Second, I cannot agree that the enactment of Congress to amend section 347(b) of the Transportation Act to reinstate "Chapter 71, relating to labor-management relations[,]" after specifically excluding the provisions of the Back Pay Act, constitutes a clear and unmistakable waiver. It is well settled that under the doctrine of sovereign immunity, the United States is immune from liability for money damages. Immigration and Naturalization Serv., Los Angeles Dist., Los Angeles, Cal., 52 FLRA 103, 104 (1996) (citing Lane v. Pena, 518 U.S. 187, 192 (1996)) (INS); see also Dep't of the Army v. FLRA, 56 F.3d 273, 275 (D.C. Cir. 1995) (Dep't of the Army). The Federal government's sovereign immunity can be waived only where "unequivocally expressed in statutory text." Pena, 518 U.S. at 192; see also United States v. Nordic Village, 503 U.S. 30, 37 (1992) (Nordic Village); INS, 52 FLRA at 104.

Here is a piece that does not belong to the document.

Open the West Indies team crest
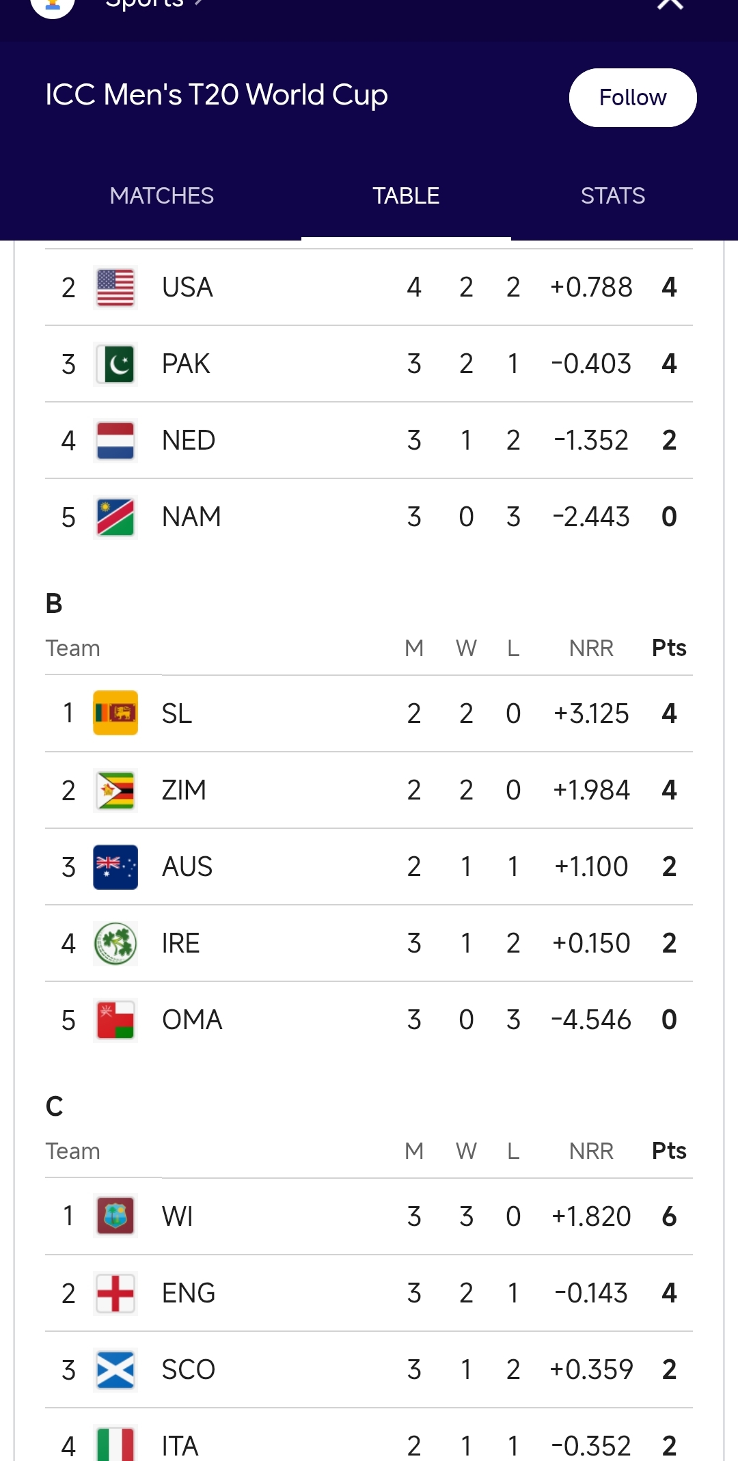The width and height of the screenshot is (738, 1461). [115, 1216]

In 1996, Congress authorized the Administrator of the Federal Aviation Administration (FAA) to develop a new compensation and classification system. That system (PMS) is exempt from Title 5 of the United States Code, except for a few enumerated exceptions. See 49 U.S.C. § 40122(g)(2). One of those exceptions is the labor relations requirements of the Statute. In establishing the PMS, the Agency promulgated regulations concerning the payment of backpay and premium pay. See PMS Chapter II, Section 5 (Premium Pay) and Section 9 (Back Pay). The parties' agreement incorporates the Back Pay Act and various pay statutes also at issue here. [n1]

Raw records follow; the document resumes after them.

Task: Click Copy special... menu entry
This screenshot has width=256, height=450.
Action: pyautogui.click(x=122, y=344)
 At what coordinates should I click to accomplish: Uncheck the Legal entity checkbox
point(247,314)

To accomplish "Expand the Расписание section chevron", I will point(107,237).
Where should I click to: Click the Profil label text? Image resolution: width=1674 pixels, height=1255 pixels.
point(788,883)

Applying the above principles, the court in Dep't of the Army held that the Statute, while providing a broad range of remedial powers, does not unequivocally waive sovereign immunity with respect to monetary damages. Dep't of the Army, 56 F.3d at 277. The court found that because the terms "any remedial action" and "such other action" were ambiguous and subject to reasonable alternative interpretations, they did not "unequivocally express" a waiver of sovereign immunity. Id.
The FAA Act further states that the "provisions of title 5 shall not apply to the [Agency's] new personnel management" system except for limited exceptions. 49 U.S.C. § 40122(g)(2); see NATCA, AFL-CIO, Local ECE, 61 FLRA 803, 804 (2006) (NATCA). The listed exceptions do not include the Back Pay Act. The Merit Systems Protection Board (MSPB) recently held that the FAA is not subject to the Back Pay Act, pursuant to 49 U.S.C. § 40122(g)(2):
Because the Back Pay Act does not apply to the FAA, 49 U.S.C. § 40122(g)(2), it cannot provide the required explicit waiver of sovereign immunity in this case. It may have been an oversight by Congress to restore [MSPB] appeal rights to FAA employees without also restoring the right of a successful appellant to be awarded back pay under 5 U.S.C. § 5596 in the case of a removal that is adjudicated by the [MSPB] and found to have been [an] unjustified or unwarranted [personnel action], but the doctrine of sovereign immunity will not allow the [MSPB] to assume that authority in the absence of the required explicit waiver of that immunity.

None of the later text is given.